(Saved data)
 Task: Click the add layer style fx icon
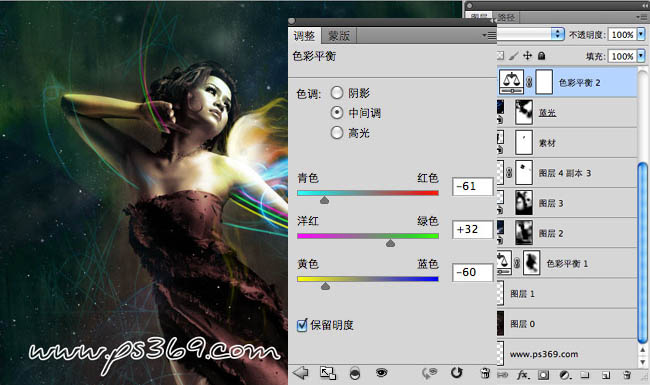coord(522,375)
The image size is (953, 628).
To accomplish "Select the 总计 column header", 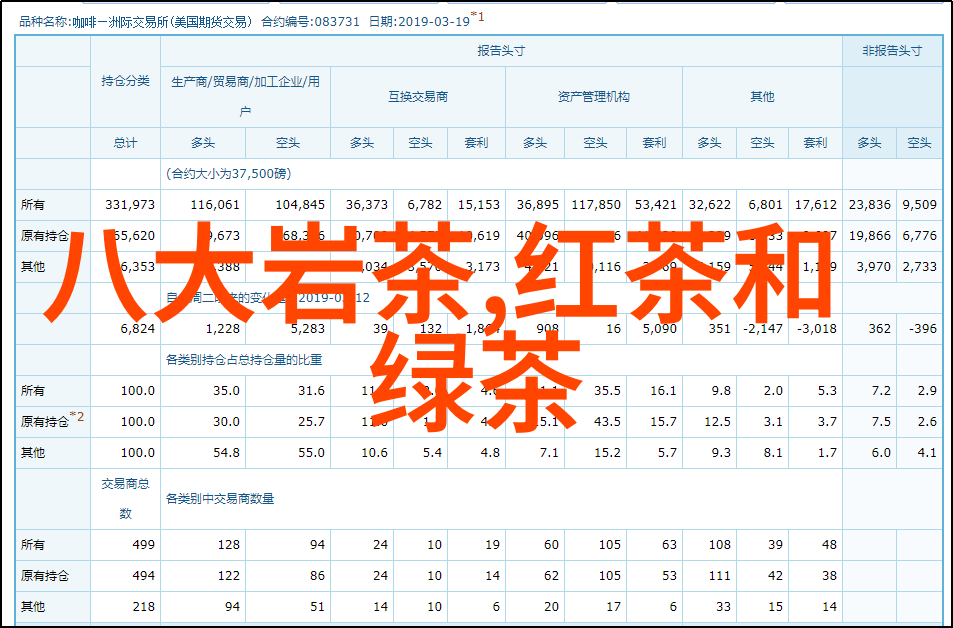I will point(125,143).
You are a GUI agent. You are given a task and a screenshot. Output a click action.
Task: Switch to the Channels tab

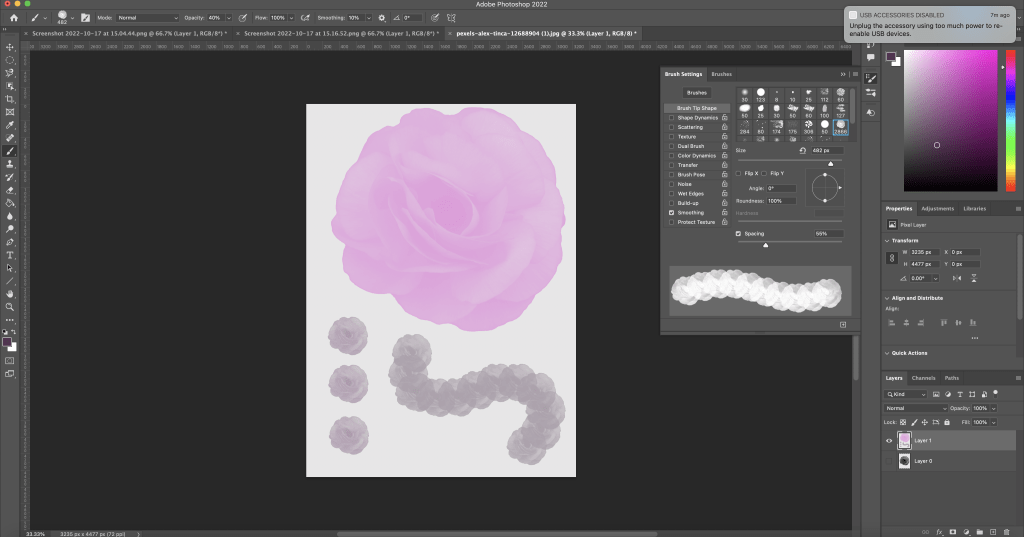pyautogui.click(x=922, y=378)
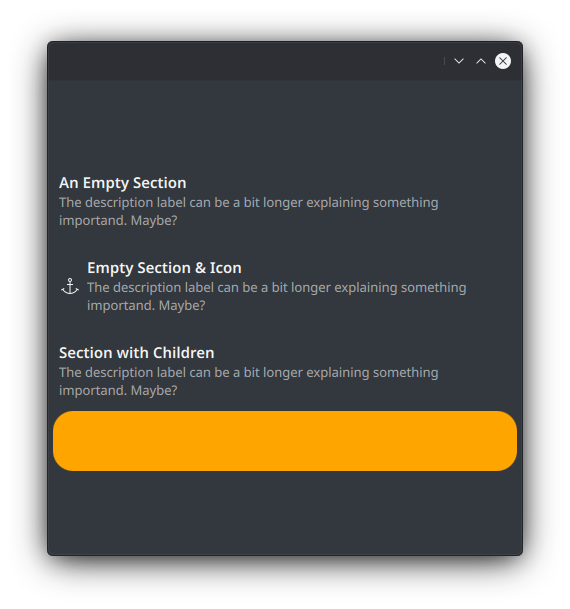Select the 'An Empty Section' heading
This screenshot has width=570, height=609.
click(x=123, y=183)
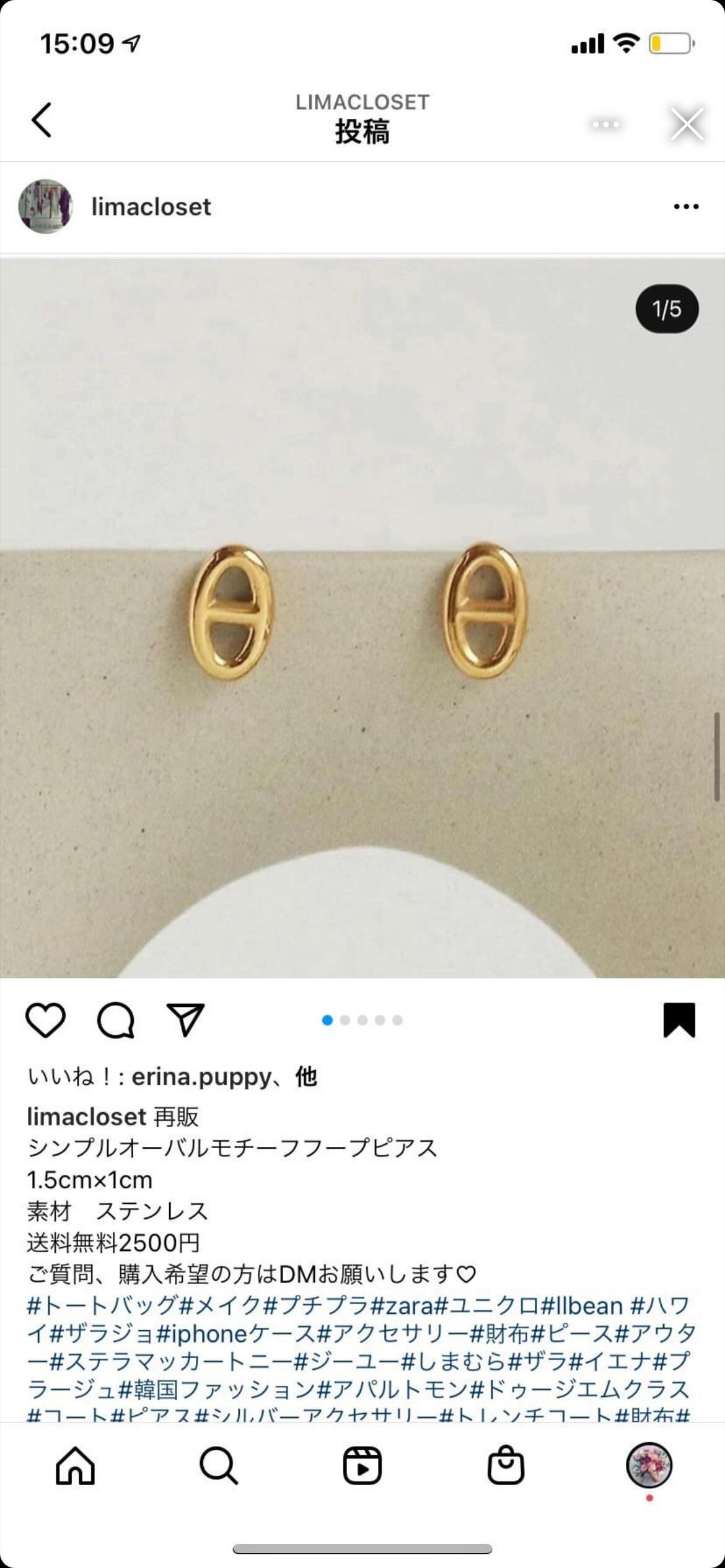Open the limacloset username link in header
The image size is (725, 1568).
pos(151,207)
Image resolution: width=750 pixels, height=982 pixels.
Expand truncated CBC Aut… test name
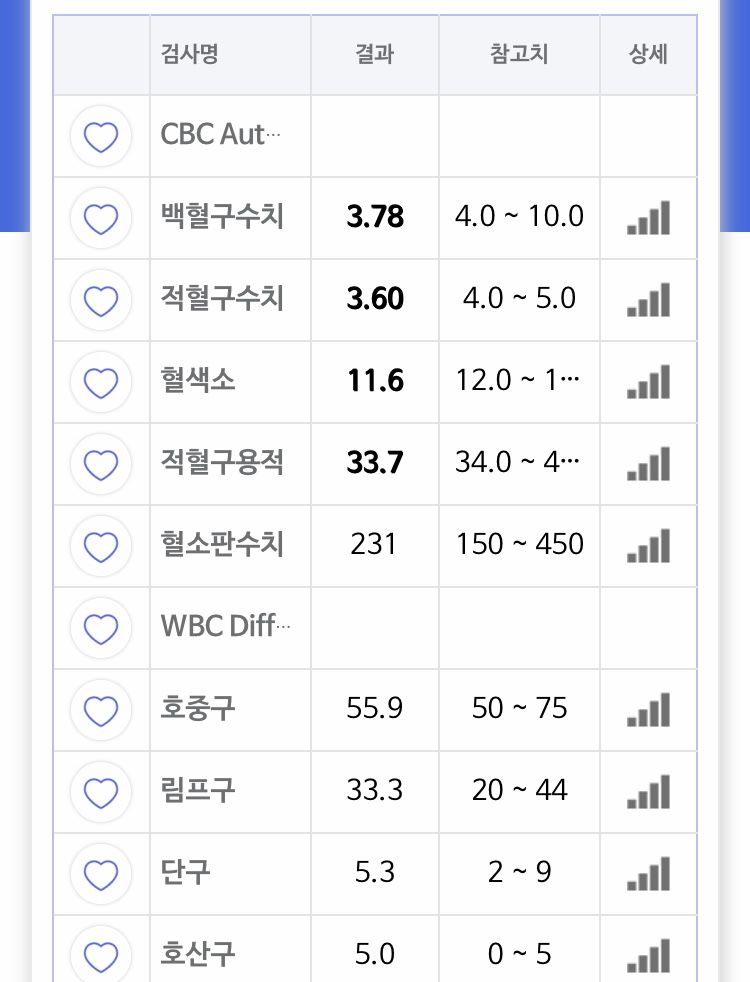coord(221,135)
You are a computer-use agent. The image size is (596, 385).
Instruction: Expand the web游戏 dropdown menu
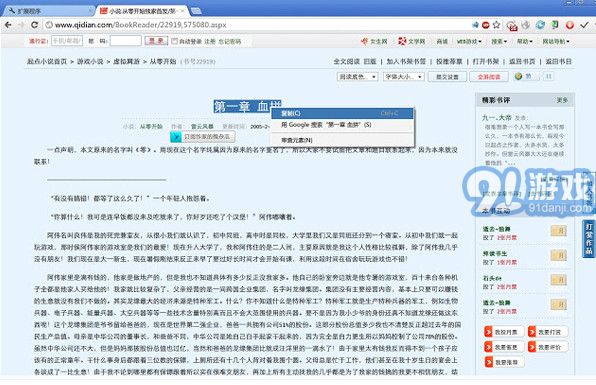tap(469, 41)
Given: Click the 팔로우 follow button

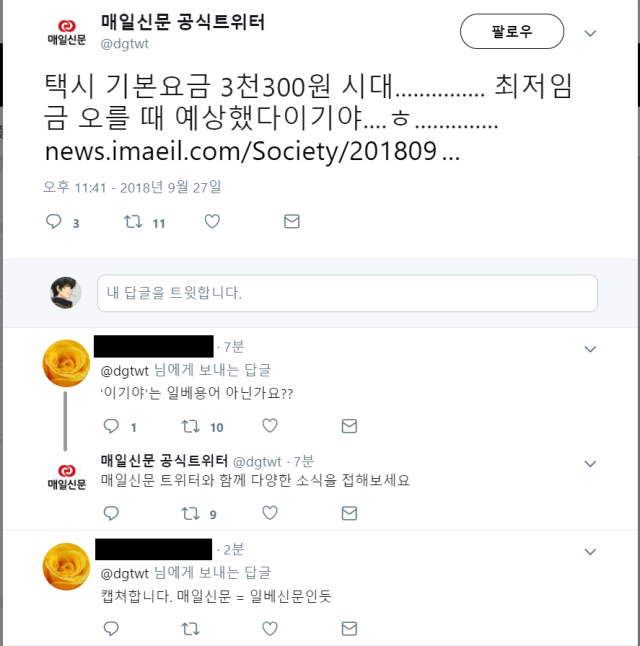Looking at the screenshot, I should 512,31.
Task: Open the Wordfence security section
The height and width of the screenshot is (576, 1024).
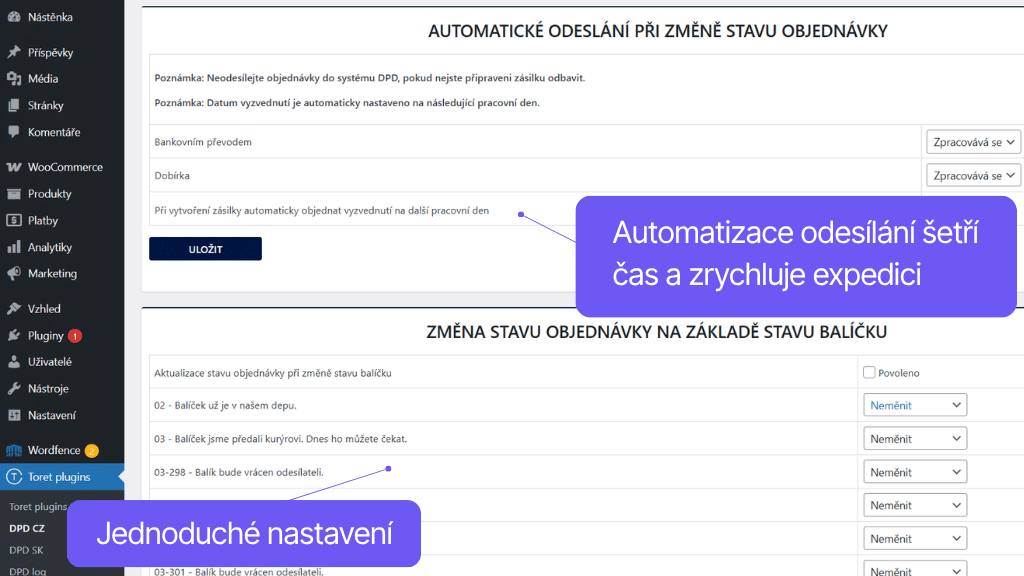Action: [52, 450]
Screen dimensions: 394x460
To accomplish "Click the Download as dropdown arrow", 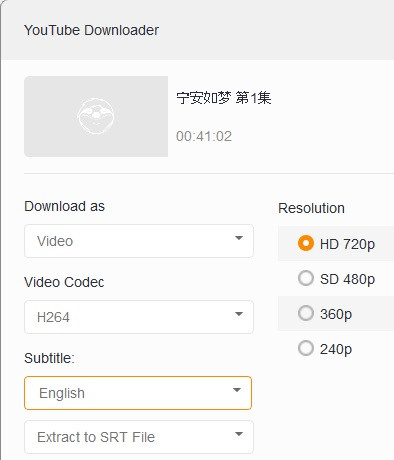I will (x=238, y=238).
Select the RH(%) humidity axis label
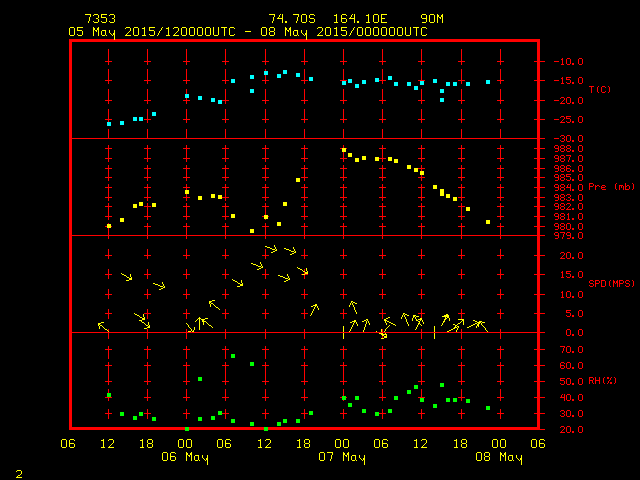 (x=604, y=381)
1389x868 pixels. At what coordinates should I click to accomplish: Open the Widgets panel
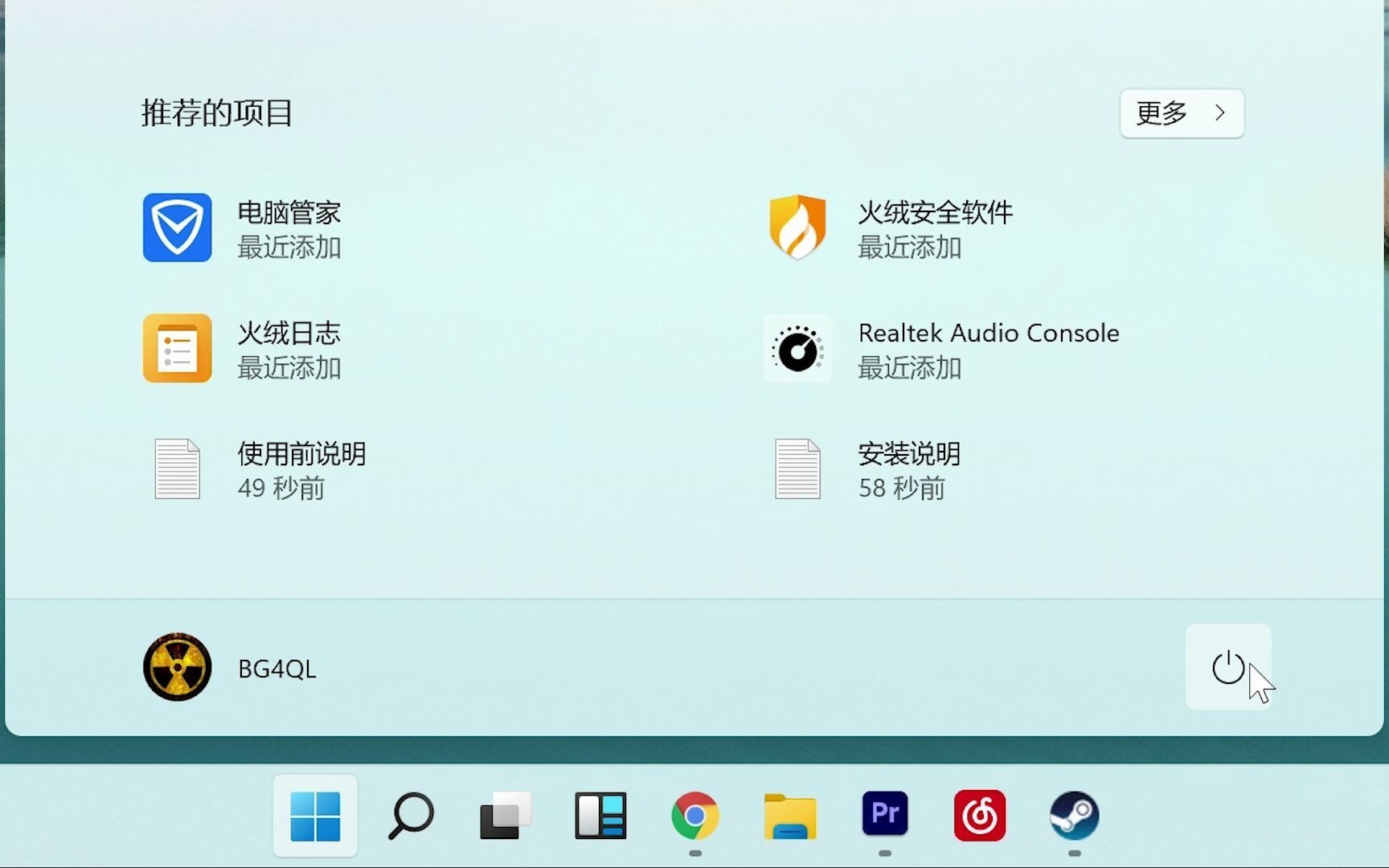coord(600,816)
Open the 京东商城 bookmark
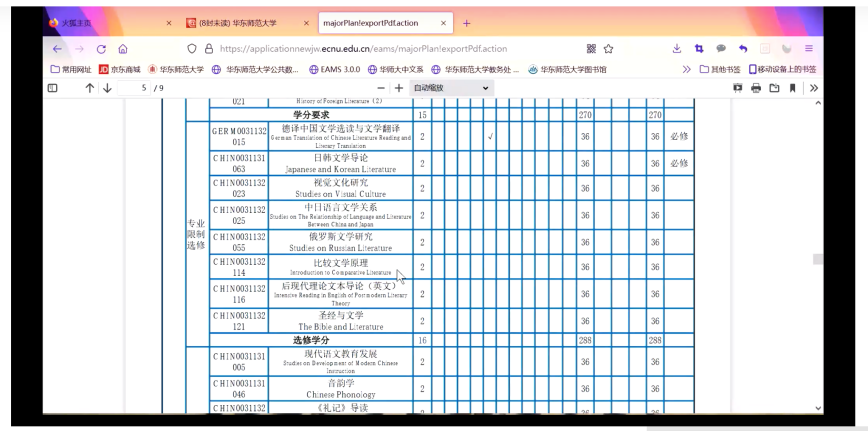 [x=120, y=69]
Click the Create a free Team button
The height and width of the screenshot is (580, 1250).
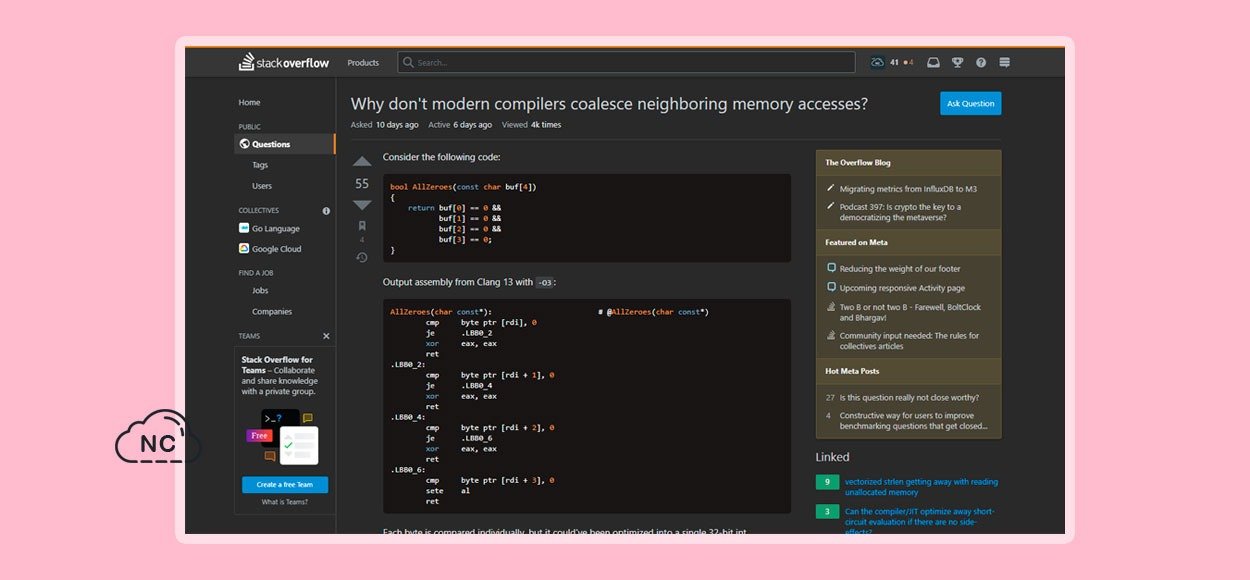(x=285, y=484)
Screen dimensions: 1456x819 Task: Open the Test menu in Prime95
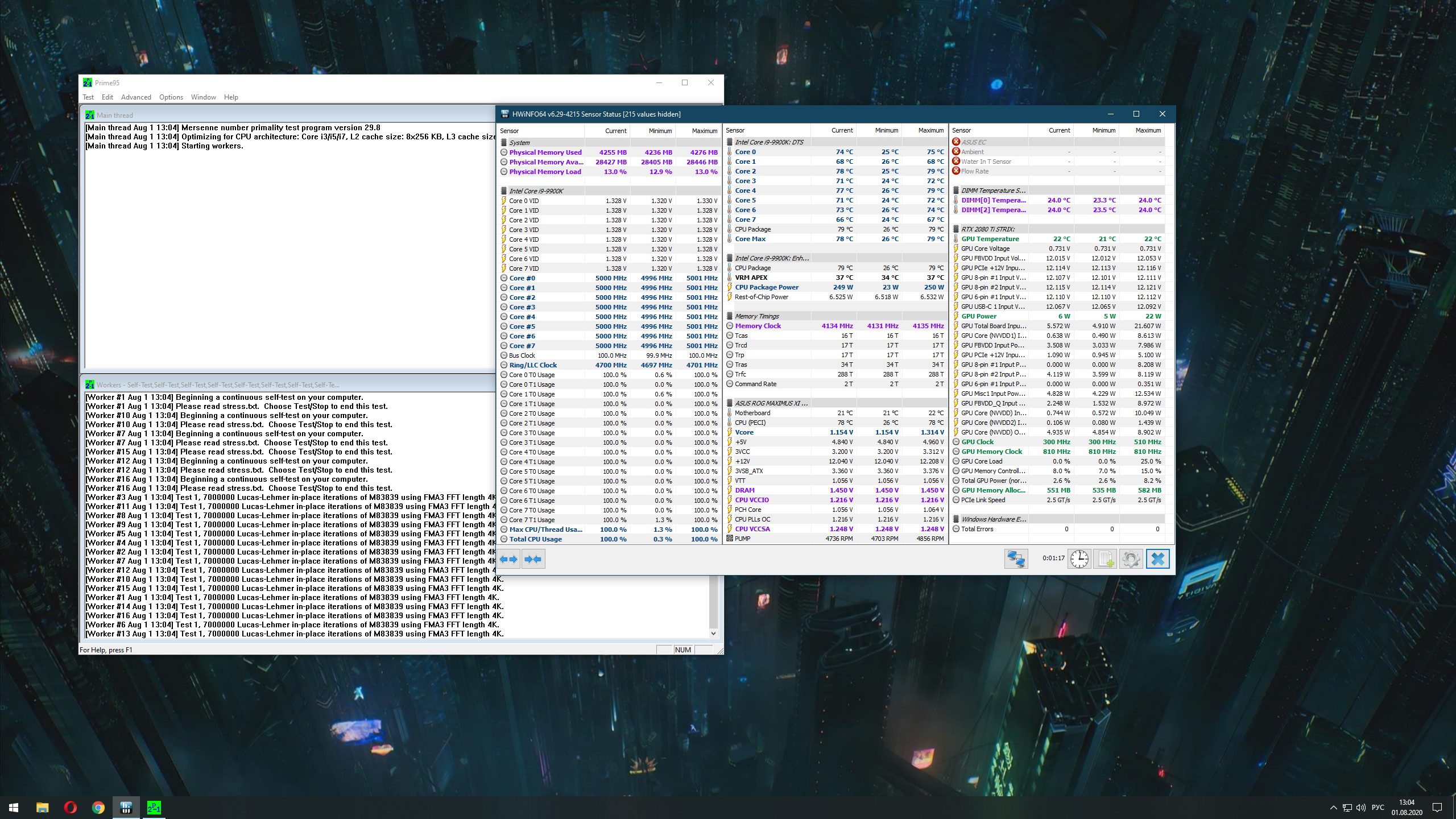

→ Direction: Extract each line from the data above that contains the word "width".

→ Written response:
This screenshot has width=570, height=609.
Image resolution: width=750 pixels, height=982 pixels.
The height and width of the screenshot is (576, 1024).
The height and width of the screenshot is (580, 1250).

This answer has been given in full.